Singles from Jolina Sings the Masters
- "Kahit Di Mo Pansin"; "Million Miles Away";

= Jolina Sings the Masters =

Jolina Sings the Masters is the fourth studio album by Filipino singer-actress Jolina Magdangal released by Star Music on August 15, 2002. The album consists of 15 songs mostly ballads, with some come with a light pop lilt. The album's title refers to the songwriters who contributed songs to the collection, whose works have become contemporary classics in Philippine music industry earning them the right to be referred to as masters. The album took eight months to finish due to Magdangal's concert tours around the Philippines and in major cities around the world.

The album showcased the transition of Magdangal from a youth kiddie pop to a grown-up artist, getting rid of the colorful wardrobe, hair ribbons and her trademark bangs and exploring adult emotions in the songs.

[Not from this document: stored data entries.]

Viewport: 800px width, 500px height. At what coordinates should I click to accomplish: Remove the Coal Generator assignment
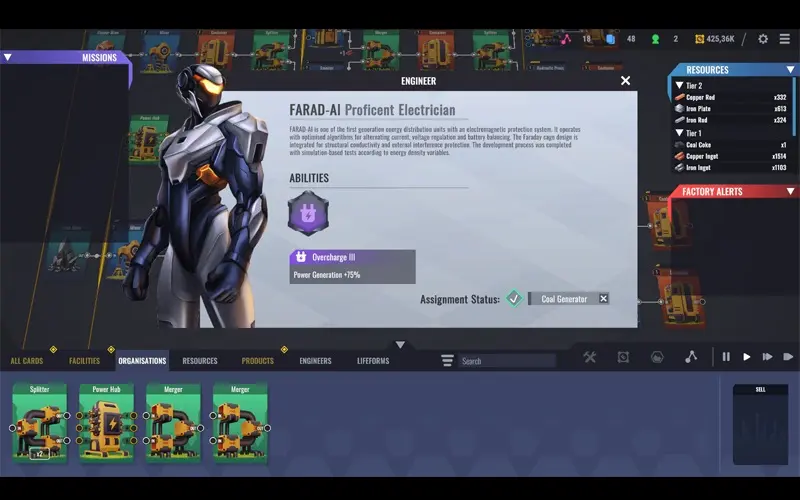coord(603,298)
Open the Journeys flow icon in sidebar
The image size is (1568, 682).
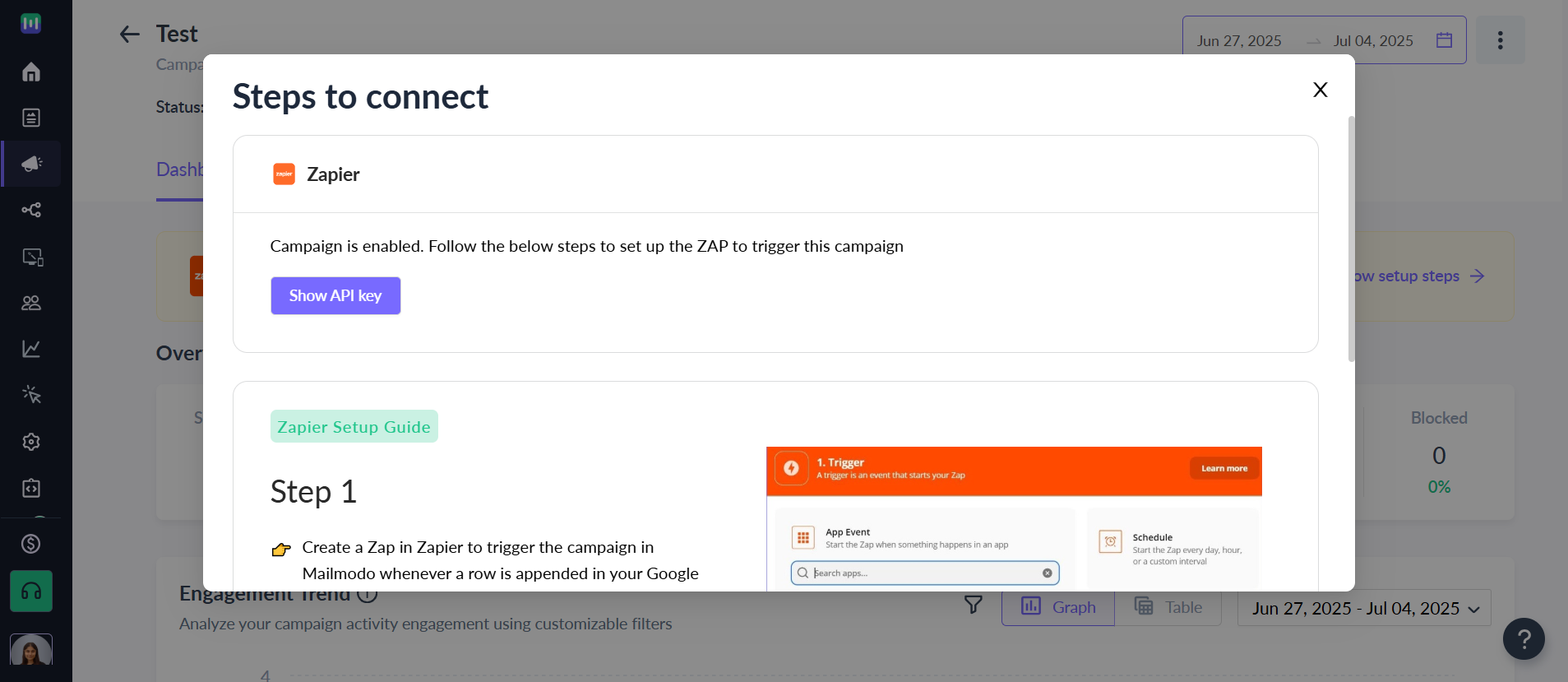click(x=31, y=210)
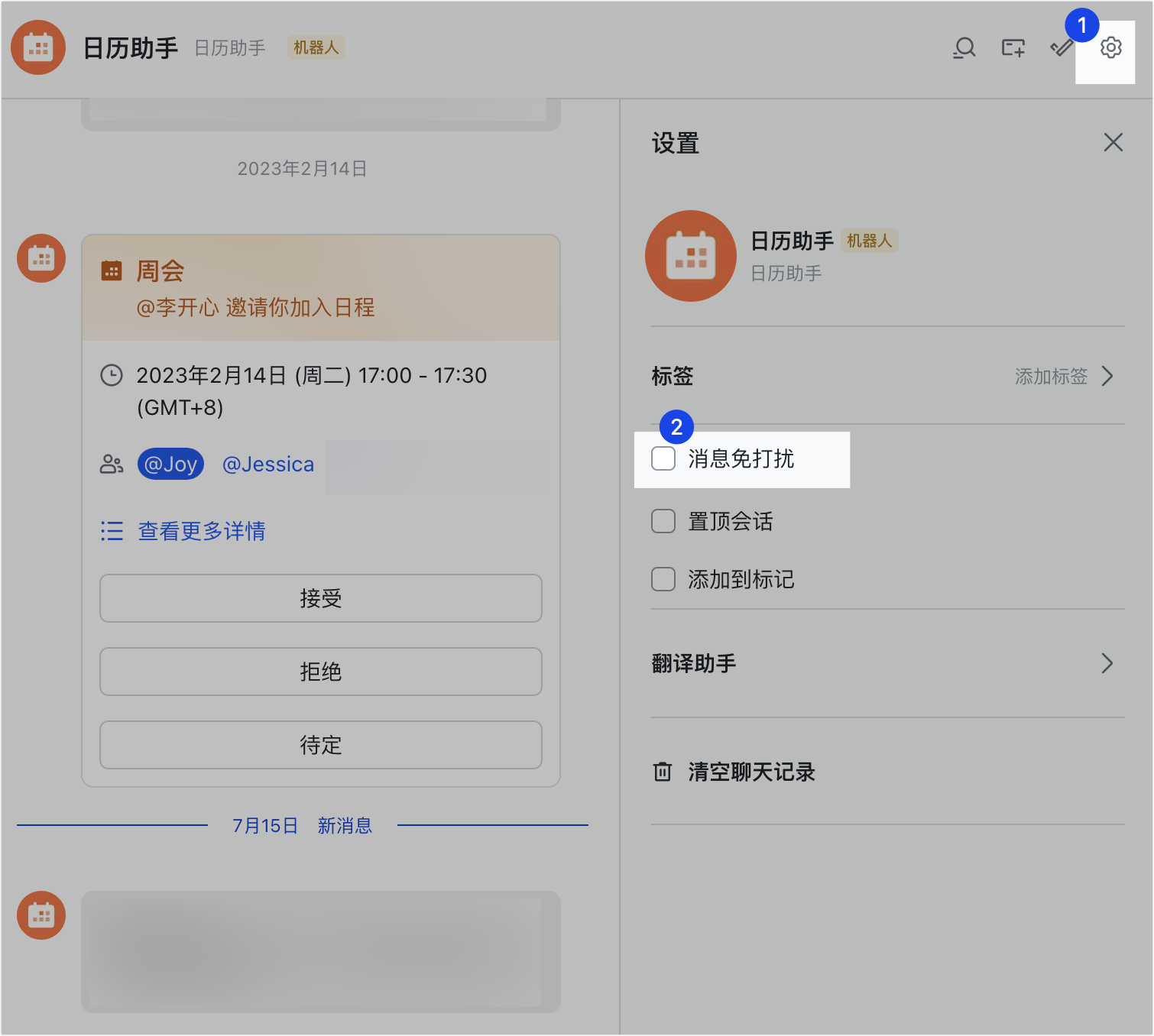Select 清空聊天记录 in the settings panel
1154x1036 pixels.
(x=750, y=772)
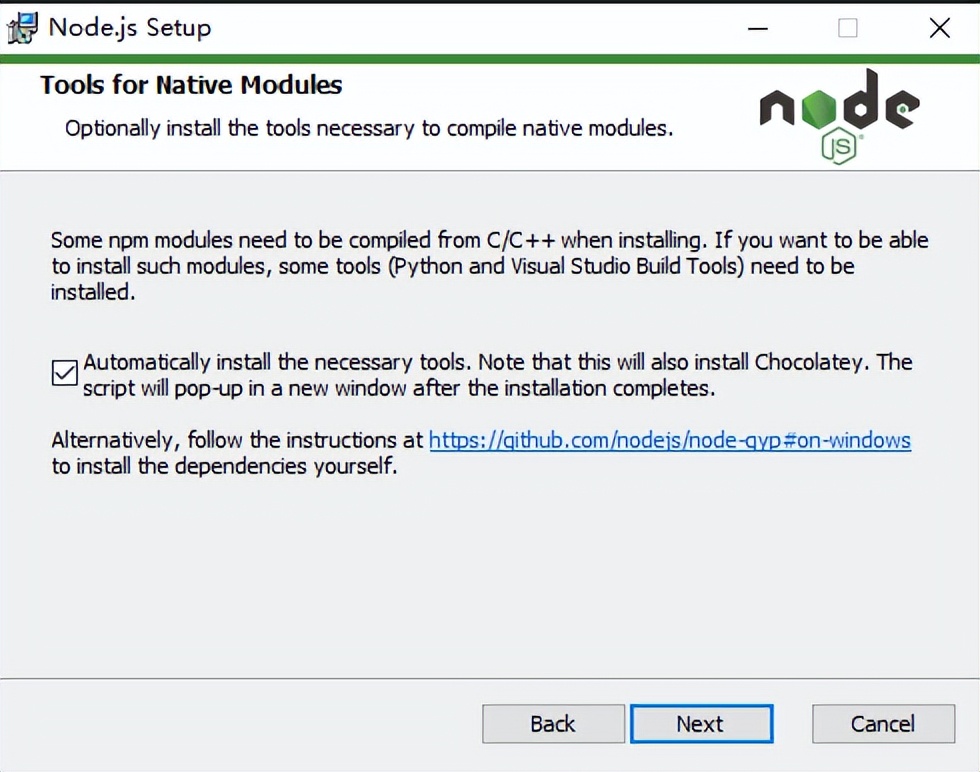Open the github.com node-gyp on-windows link
980x772 pixels.
(669, 441)
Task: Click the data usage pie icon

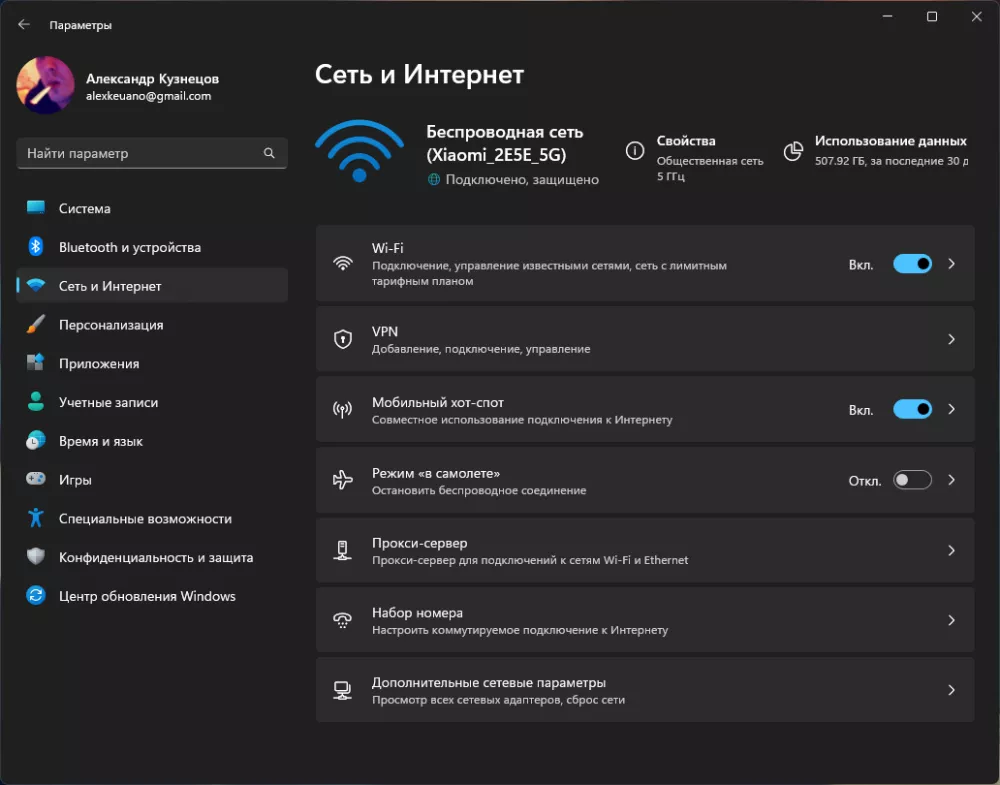Action: coord(793,151)
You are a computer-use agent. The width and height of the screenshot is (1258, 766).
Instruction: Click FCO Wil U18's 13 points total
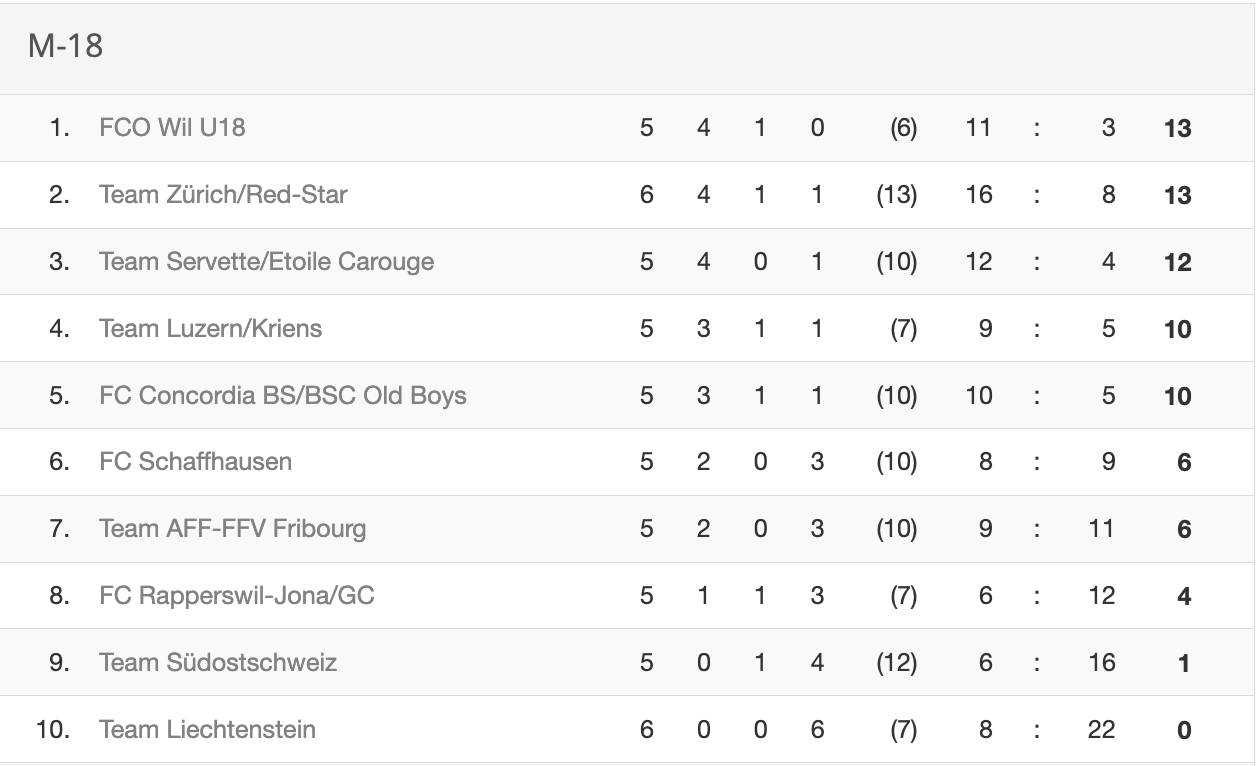coord(1178,129)
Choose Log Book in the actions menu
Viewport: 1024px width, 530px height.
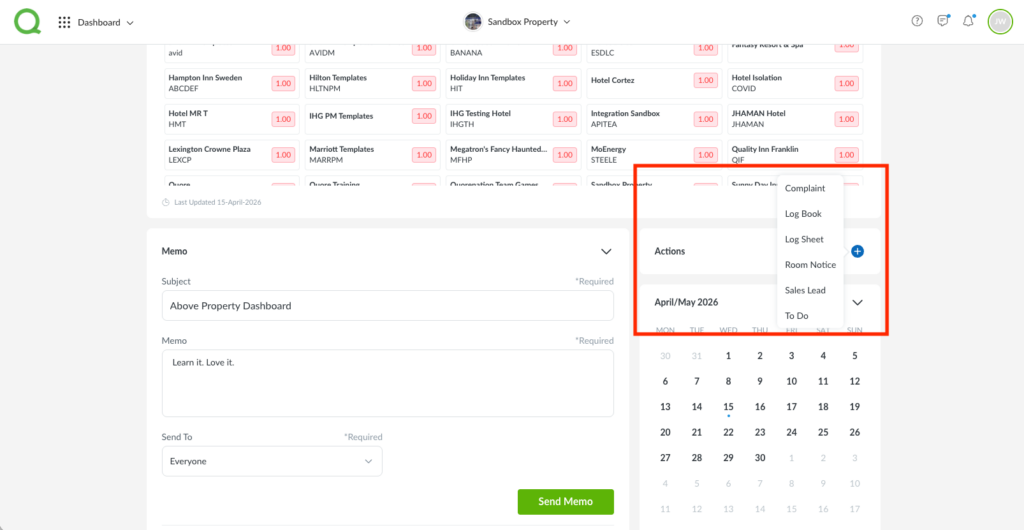(803, 214)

The first single released from the album was "Kahit Di Mo Pansin", composed by Vehnee Saturno. Other notable pieces include her covers of "Million Miles Away", which she performed live in the 2003 Asian Television Awards; "Kahit Ika'y Panaginip Lang", which was used in her television series Kahit Kailan; "How Will I Know", which was personally written by David Pomeranz for her; and "No Letting Go", which she and composer Trina Belaminde collaborated in the song's concept.

==Critical reception==
The album was praised for its repertoire particularly on putting up together master composers in a single album, making it the first album to do such.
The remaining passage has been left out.